## DOCUMENT TEXT
Talk is cheap, and listening is expensive. Judging only the merit of ideas is nice, but it is only applicable within a small community.
Even in a small community attention can be expensive. I've worked with a number of developer groups. Within each I would eventually reach a point where people knew enough about me that I could ask what might initially seem a stupid question but often lead to some interesting discussion because I was trying to a) make sure I understood this or that assumption and b) see if some assumptions were just plain wrong.
And the group knew I wasn't just dense or playing games; I might be wrong about this or that, but I was sincere and likely had at least some insight to offer.
I'm sure there are various ways to get these same kinds of group discussion going but reputation saves a whole lot of time when trying to explore a counterintuitive idea.
Even in small groups people have lots to do, so having an "in" based on reputation is important.
BTW, I do share the OP's point about bluntness, and I've been fortunate to work with people who, after considering something I've suggested, would give a direct, matter-of-fact opinion.
But this may be another case where personal knowledge helps; most people respected each other well enough to understand that there's a difference between dumping on an idea and dumping on a person. The nice thing was that no one thought you stupid because you said or did stupid things (if your overall reputation was for general non-stupidity) and it made communication easier.

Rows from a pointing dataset
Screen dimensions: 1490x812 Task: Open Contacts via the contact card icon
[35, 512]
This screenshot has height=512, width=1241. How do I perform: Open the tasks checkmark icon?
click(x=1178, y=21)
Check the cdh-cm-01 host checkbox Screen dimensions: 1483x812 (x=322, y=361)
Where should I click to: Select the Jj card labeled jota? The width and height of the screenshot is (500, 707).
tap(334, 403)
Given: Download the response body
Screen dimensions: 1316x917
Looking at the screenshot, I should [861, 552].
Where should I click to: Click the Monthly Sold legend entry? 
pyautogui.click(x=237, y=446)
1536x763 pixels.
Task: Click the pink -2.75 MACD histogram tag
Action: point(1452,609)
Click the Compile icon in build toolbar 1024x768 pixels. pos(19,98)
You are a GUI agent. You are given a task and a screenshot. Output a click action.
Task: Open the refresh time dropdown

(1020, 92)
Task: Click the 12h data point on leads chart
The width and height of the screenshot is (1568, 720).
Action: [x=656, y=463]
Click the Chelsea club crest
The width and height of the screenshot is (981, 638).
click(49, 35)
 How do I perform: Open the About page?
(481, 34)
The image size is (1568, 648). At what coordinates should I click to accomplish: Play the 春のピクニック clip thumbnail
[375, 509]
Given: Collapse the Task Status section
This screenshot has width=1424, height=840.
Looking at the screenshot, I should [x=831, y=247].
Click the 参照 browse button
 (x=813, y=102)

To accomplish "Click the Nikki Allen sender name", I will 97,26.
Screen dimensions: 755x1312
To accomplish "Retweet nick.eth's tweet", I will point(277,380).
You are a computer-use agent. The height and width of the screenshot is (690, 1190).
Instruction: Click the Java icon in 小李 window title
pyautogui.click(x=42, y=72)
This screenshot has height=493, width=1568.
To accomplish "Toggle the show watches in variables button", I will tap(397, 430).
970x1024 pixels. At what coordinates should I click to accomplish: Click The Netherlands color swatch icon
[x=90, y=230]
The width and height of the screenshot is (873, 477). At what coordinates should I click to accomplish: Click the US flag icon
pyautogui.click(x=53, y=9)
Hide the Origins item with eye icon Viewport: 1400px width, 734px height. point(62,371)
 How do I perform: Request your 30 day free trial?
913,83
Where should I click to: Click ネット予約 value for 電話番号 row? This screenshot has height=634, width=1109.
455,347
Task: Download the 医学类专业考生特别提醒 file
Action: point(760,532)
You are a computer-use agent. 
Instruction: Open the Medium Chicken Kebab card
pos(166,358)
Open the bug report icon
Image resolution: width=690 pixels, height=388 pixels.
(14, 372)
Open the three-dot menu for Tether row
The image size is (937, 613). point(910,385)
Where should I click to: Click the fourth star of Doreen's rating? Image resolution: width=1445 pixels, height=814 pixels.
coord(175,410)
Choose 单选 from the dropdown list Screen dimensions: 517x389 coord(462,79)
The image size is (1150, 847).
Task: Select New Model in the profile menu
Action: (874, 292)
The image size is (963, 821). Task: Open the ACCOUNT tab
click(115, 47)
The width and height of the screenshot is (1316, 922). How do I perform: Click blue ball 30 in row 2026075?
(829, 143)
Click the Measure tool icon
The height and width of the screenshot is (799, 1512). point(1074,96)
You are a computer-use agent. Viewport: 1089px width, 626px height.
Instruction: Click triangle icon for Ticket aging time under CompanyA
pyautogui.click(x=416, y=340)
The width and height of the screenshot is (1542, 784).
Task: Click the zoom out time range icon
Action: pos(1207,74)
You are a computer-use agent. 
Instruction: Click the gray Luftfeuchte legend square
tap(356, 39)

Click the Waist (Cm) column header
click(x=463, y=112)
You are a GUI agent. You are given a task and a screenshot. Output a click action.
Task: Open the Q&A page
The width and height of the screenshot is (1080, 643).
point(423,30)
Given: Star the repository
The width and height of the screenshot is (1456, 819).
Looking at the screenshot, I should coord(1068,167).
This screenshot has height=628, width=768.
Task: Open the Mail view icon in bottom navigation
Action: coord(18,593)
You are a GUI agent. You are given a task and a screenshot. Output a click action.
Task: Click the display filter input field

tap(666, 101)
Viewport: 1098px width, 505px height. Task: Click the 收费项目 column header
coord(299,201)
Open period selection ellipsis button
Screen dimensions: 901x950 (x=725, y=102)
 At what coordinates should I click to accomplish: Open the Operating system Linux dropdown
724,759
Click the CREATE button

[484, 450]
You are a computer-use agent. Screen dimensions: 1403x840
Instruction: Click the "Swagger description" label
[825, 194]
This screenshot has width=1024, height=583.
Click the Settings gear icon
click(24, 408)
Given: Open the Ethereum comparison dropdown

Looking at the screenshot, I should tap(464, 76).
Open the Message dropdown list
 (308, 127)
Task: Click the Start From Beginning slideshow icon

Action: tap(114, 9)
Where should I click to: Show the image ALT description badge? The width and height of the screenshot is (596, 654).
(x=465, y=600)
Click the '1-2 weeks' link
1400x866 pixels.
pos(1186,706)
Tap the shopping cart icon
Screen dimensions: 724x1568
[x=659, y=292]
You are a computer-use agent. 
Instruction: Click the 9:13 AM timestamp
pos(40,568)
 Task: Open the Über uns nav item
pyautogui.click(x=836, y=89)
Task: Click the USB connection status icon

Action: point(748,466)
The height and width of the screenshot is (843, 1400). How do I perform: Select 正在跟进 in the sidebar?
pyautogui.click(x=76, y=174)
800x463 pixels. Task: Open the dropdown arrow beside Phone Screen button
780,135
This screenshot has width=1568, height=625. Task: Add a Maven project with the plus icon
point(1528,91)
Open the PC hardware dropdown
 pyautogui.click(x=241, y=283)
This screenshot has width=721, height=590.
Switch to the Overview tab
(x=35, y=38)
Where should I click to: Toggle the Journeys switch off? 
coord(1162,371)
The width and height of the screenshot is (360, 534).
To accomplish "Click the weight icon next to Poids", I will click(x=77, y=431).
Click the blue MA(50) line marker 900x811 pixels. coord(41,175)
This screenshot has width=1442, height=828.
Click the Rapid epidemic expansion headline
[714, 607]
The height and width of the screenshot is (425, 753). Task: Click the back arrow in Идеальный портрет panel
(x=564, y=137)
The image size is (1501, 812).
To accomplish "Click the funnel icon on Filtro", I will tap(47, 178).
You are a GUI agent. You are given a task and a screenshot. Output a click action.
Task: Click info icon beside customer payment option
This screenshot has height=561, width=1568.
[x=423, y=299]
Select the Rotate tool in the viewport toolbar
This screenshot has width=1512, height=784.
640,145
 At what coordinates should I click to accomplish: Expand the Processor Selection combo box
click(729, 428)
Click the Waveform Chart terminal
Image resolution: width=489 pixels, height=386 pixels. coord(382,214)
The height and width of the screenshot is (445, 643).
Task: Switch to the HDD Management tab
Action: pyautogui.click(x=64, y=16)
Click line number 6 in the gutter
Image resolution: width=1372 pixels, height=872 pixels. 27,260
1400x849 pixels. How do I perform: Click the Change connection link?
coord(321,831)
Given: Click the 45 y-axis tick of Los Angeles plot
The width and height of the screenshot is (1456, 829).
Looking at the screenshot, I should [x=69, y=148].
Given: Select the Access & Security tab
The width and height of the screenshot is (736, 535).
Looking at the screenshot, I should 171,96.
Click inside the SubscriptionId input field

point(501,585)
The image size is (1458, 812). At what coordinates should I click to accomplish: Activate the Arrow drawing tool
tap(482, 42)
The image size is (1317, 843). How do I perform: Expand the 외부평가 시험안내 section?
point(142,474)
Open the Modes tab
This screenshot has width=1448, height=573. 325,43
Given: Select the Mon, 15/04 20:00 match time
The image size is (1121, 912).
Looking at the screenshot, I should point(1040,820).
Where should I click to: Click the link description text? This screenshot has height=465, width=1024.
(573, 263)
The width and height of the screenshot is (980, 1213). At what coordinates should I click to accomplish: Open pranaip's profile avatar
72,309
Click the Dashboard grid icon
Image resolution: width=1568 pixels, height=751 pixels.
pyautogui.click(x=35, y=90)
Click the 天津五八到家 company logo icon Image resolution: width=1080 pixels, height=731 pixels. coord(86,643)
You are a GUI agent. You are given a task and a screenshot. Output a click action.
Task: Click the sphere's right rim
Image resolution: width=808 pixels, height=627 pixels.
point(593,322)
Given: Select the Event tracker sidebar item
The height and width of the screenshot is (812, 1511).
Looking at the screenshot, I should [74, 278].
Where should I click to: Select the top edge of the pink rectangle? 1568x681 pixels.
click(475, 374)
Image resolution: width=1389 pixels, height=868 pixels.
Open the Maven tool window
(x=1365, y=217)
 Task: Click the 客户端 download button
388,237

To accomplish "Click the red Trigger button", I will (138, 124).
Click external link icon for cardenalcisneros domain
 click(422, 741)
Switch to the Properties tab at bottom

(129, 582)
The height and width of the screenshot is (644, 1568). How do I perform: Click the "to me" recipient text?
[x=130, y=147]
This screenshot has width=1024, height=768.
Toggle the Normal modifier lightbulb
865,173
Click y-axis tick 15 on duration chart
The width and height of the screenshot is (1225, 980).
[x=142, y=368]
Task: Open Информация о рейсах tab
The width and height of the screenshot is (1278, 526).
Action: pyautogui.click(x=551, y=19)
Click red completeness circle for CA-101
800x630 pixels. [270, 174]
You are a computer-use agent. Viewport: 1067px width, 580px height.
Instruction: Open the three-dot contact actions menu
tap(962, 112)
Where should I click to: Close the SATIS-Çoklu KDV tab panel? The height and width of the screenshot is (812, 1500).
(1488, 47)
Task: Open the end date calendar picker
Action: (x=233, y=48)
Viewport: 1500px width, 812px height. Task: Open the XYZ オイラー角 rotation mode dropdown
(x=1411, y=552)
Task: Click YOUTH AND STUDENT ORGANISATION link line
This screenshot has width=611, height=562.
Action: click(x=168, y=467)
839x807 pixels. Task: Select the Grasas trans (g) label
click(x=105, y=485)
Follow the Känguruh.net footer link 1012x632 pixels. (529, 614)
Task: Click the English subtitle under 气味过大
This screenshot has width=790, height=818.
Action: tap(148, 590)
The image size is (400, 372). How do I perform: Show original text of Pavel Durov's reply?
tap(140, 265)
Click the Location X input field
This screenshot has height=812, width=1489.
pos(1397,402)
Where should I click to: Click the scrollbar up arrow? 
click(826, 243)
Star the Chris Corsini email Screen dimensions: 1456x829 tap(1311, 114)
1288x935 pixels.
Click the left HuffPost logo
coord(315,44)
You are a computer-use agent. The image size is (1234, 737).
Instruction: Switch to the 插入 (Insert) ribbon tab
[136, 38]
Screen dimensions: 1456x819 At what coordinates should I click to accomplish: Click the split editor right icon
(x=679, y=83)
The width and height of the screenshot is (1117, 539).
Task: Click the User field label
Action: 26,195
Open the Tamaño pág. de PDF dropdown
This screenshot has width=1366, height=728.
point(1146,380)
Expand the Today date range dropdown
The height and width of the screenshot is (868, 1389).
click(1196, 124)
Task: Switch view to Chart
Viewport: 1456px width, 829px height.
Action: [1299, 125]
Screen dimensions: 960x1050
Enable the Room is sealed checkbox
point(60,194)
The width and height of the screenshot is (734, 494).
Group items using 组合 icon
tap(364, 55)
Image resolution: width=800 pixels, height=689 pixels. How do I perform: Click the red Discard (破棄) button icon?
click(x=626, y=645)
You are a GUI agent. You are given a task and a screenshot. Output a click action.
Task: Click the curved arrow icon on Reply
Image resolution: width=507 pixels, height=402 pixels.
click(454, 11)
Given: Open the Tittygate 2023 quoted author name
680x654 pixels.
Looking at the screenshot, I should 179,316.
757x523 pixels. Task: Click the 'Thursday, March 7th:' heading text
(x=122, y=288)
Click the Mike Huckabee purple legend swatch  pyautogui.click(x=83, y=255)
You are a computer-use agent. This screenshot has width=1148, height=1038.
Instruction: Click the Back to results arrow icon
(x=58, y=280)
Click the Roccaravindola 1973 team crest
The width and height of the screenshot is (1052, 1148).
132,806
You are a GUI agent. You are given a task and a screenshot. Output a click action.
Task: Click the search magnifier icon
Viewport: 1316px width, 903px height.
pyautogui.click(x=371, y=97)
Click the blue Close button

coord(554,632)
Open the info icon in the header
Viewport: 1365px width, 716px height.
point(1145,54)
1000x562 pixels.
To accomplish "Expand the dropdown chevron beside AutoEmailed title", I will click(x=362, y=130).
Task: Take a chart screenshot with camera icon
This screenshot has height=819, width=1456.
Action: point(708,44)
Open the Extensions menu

## REQUIREMENT
In the comment on reputation and listening, what does reputation save when someone is trying to explore a counterintuitive idea?

## TASK RESPONSE
A whole lot of time.